Firecrawl result used: the Jepsen etcd analysis for site:jepsen.io analyses etcd 3.4 raft consensus partitions stale reads.
Module concepts:
- linearizable read
- stale read
- Raft
- leader lease
- client API contract
- verification under fault
Wrong Approach
"Raft system means every operation is automatically linearizable."
Consensus is a mechanism inside the system. The client-visible guarantee depends on the API path, read mode, leader checks, leases, and implementation.
Better Approach
Read the client contract and test the fault mode:
For every read path:
is it served by leader?
does it go through quorum/ReadIndex?
does it rely on a lease?
what happens during partition or clock pause?
Then write tests that inject partitions and pauses while checking the exact history property the application needs.
Tradeoff Table
| Choice | Gain | Cost |
|---|---|---|
| local/stale read | low latency | may violate freshness assumptions |
| leader linearizable read | strong semantics | more coordination and latency |
| quorum read path | avoids stale followers | higher read cost |
| Jepsen-style fault testing | validates actual behavior | test complexity and time |
Failure Mode
The architecture is correct on paper, but the application uses a weaker API path than the design assumes.
Required Artifact
Write a read-contract test plan:
Read API:
Expected consistency:
Leader/follower behavior:
Partition injected:
Pause injected:
History checker:
Acceptable stale window:
Failure evidence:
Project / Capstone Connection
If your capstone uses a consensus-backed store for locks, config, or leader election, test the exact read/write API semantics.
Source Map
| Source | Use it for |
|---|---|
| GitHub October 21 post-incident analysis | network partition, failover, database recovery, operational tradeoffs |
| Raft paper | leader election, replicated logs, quorum commit, uncommitted entries |
| etcd disaster recovery | quorum failure tolerance and snapshot-based recovery |
| AWS timeouts, retries, and backoff with jitter | retry amplification, backoff, jitter, timeout design |
| AWS idempotent APIs | safe retries for side-effecting APIs |
| Lamport time/clocks paper | happens-before, logical clocks, event ordering |
| AWS EC2 time synchronization | physical time synchronization as a time reference, not causal proof |
| Gilbert-Lynch CAP paper | consistency, availability, partition tolerance tradeoff under partition |
| Jepsen: etcd 3.4.3 | consensus-backed store behavior under faults and stale-read analysis |
Completion Standard
- At least three case-study artifacts are completed.
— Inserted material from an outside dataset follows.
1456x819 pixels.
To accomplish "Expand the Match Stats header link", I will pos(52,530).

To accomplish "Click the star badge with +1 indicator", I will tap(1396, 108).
- At least one artifact includes a partition or quorum diagram.
- At least one artifact includes a timeout/retry/idempotency budget.
- At least one artifact includes a logical-clock or vector-clock trace.
- At least one artifact includes an operation-level CAP/consistency matrix.
- At least one artifact tests the actual API semantics of a consensus-backed service.
- At least one case connects back to Module 3 replication/partitioning and Module 4 transactions/consistency.